For the first outing of the year, choose your favorite walk, on a brilliant January day, the streets flooded with white-gold light. Go up one of those shaggy little gravel alleys, among the backyards, where the city reveals its most modest and intimate side. How fantastic it is to walk here, among the clotheslines and leaning ladders, the cheerful disarray of overturned pots and jumbles of plastic containers! There’s a homey feel to the sheds, some painted red to look like miniature barns, others overgrown with thick, bristling ivy. An ear of dried corn hangs on a fence for birds and squirrels to pick at. Windchimes ring on the eaves. Swing sets and trampolines creak in the cold. Sunlight gilds everything, raising a fuzzy glow from a rough old tree and a gleam from a motorcycle parked on the grass. Then a cloud drifts across the sun, the chill deepens, you button your coat, but soon you’re warm again, because you’re walking uphill. For this is a hilly city, a patchwork of slopes and rises, where you never have to go far to see the mountains.

This is how you should enjoy your first walk. Maybe it’s an afternoon walk, because you’ve waited until the warmest part of the day. Someone’s been trimming a pine tree: feathery branches lie in the yard. You breathe the clean evergreen scent and the richer, brown smell of moldering piles of leaves. There aren’t many people around at this hour, the children are still at school, the adults at work, but you, you’re walking, it’s the time when convalescents go out, the hour of people who march on the doctor’s orders, of university professors fortunate enough to enjoy a long vacation, of retired people, of unemployed people, of artists, of pastors who discover a free afternoon, of people who work from home and can slip out when no one else is around. But where are all these imagined walkers? You come across no one but a man washing a van, who raises a hand in accordance with the culture of the city. You respond with your own brief wave. At the corner you pass a small memorial: a wooden cross nailed to a telephone pole, adorned with pink fabric roses.
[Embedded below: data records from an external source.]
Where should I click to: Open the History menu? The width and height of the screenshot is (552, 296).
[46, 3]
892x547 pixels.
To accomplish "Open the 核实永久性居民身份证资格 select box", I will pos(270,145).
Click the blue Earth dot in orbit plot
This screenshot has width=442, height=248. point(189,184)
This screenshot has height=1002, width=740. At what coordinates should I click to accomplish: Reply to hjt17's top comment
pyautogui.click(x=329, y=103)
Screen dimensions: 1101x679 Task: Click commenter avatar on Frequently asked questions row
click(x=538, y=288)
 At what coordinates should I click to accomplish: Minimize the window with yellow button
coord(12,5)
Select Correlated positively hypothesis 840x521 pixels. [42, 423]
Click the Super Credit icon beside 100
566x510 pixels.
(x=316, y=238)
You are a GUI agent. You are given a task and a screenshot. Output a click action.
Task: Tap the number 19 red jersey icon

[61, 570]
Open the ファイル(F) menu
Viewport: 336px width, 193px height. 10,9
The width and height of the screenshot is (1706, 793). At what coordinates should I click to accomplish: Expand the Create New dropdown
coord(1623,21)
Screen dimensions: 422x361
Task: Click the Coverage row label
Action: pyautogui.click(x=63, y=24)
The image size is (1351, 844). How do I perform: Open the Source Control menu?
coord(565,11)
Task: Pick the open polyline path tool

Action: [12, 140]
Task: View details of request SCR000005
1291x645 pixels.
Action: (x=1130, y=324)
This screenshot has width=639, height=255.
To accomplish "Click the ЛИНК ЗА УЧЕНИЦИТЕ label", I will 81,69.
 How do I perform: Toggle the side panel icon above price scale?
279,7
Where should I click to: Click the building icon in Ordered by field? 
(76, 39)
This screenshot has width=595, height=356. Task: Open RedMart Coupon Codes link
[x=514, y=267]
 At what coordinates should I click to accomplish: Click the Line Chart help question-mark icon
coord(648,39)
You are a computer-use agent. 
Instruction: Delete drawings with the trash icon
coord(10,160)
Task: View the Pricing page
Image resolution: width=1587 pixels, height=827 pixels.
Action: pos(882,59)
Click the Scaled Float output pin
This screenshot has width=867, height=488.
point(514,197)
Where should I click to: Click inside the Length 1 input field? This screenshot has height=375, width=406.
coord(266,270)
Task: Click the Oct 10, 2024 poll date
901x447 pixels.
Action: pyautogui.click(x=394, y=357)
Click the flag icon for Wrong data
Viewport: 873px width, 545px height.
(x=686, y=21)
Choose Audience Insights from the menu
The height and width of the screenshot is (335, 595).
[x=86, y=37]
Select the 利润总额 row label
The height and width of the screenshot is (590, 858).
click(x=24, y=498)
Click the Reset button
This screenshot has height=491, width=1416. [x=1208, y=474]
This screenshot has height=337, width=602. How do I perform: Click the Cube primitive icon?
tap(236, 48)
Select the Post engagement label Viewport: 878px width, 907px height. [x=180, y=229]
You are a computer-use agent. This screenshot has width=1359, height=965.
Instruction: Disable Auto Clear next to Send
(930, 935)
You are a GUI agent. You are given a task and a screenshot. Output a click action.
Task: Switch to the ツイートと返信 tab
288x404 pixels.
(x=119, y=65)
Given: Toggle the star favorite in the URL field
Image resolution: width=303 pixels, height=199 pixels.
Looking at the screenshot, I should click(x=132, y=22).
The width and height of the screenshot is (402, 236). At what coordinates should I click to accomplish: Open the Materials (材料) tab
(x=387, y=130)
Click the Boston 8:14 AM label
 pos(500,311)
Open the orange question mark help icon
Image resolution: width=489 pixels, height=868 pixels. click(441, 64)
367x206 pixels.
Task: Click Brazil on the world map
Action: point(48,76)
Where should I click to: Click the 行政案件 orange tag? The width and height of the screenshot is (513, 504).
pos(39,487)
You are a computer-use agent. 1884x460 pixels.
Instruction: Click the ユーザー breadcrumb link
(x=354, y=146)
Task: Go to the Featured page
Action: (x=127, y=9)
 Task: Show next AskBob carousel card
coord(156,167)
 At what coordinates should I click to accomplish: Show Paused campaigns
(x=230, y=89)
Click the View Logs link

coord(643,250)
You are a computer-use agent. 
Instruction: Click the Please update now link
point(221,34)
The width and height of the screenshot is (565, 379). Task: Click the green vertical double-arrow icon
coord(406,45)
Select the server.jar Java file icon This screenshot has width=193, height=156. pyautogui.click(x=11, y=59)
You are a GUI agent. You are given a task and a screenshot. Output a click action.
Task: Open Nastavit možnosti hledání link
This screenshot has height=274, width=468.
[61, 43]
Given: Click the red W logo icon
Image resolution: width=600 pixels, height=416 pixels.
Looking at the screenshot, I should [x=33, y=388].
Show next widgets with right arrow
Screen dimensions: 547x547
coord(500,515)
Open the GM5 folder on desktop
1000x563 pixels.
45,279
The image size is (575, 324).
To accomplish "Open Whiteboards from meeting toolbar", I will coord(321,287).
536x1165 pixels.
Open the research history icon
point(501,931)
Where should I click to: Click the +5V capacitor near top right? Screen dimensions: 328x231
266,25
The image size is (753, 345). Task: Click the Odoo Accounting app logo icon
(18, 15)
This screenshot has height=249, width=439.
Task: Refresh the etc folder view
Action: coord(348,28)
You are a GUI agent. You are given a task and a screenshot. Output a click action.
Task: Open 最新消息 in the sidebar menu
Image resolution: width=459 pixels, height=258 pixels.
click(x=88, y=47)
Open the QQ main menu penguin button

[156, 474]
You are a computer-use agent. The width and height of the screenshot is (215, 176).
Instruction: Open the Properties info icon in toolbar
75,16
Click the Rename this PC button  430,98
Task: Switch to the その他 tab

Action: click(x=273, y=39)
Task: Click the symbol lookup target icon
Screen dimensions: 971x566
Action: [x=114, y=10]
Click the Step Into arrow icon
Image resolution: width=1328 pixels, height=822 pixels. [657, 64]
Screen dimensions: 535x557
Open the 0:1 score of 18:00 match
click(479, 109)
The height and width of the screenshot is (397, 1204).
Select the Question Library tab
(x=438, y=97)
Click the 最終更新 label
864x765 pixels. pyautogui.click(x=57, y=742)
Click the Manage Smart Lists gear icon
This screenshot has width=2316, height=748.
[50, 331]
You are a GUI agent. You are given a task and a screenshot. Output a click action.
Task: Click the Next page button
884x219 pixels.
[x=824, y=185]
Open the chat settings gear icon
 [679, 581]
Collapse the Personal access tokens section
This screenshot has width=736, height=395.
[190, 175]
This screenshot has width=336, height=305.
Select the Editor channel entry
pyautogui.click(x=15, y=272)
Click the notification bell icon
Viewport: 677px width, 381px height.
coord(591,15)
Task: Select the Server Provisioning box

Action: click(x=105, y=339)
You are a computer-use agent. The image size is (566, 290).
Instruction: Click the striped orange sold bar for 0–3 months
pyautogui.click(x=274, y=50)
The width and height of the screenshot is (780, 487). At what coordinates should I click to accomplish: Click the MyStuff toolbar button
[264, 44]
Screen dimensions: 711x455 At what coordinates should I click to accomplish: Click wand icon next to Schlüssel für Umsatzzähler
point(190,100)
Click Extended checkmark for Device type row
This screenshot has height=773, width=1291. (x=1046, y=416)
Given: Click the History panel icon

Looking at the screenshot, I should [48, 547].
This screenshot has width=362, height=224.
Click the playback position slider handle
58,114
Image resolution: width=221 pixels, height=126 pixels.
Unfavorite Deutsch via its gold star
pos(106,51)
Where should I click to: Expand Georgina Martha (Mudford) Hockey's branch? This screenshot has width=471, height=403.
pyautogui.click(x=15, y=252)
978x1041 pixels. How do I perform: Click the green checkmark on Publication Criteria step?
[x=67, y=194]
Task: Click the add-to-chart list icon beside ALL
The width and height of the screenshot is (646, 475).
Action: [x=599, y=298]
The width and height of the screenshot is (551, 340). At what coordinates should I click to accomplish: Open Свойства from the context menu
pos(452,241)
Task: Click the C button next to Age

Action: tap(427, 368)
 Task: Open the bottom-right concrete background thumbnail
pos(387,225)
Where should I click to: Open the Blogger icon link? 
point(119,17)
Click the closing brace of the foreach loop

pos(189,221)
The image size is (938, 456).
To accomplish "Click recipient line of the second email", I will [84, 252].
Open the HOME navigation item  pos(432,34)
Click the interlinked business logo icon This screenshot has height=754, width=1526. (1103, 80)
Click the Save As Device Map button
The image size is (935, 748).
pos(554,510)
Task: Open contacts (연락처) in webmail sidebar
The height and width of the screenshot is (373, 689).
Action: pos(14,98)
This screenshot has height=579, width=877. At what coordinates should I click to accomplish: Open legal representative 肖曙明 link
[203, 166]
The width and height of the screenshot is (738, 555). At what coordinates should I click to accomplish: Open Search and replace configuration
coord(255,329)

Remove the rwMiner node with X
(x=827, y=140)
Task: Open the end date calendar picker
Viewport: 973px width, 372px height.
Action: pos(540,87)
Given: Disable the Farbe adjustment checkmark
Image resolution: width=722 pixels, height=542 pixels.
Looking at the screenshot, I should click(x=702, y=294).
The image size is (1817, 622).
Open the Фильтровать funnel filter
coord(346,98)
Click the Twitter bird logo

A dog starts barking at you, and then all the dogs join in, their hoarse cries strung from yard to yard. They fade as you enter an absolutely silent neighborhood, one that seems new because the trees are small and the houses formidably tidy, all neat brick and spotless siding. You’re going uphill again, and it’s just quiet, there’s nothing happening, and you feel as if nothing ever happens here, and you realize that of course the Friendly City, like any place on earth, will be different for different people. There will be people who find this stillness dull, perhaps unbearable, who long for the action and romance of urban centers, and others whose experiences have taught them to treasure this silence, who cling to the hush of this town where you can hear the trees stirring in the breeze. For these, there may be solace in the bare branches with the birds’ nests exposed, the empty lawns in their drab winter yellow, the houses that all seem to have their eyes shut, the faint sound of traffic from Highway 42, and farther off, almost imperceptible, the monotonous buzz of a saw.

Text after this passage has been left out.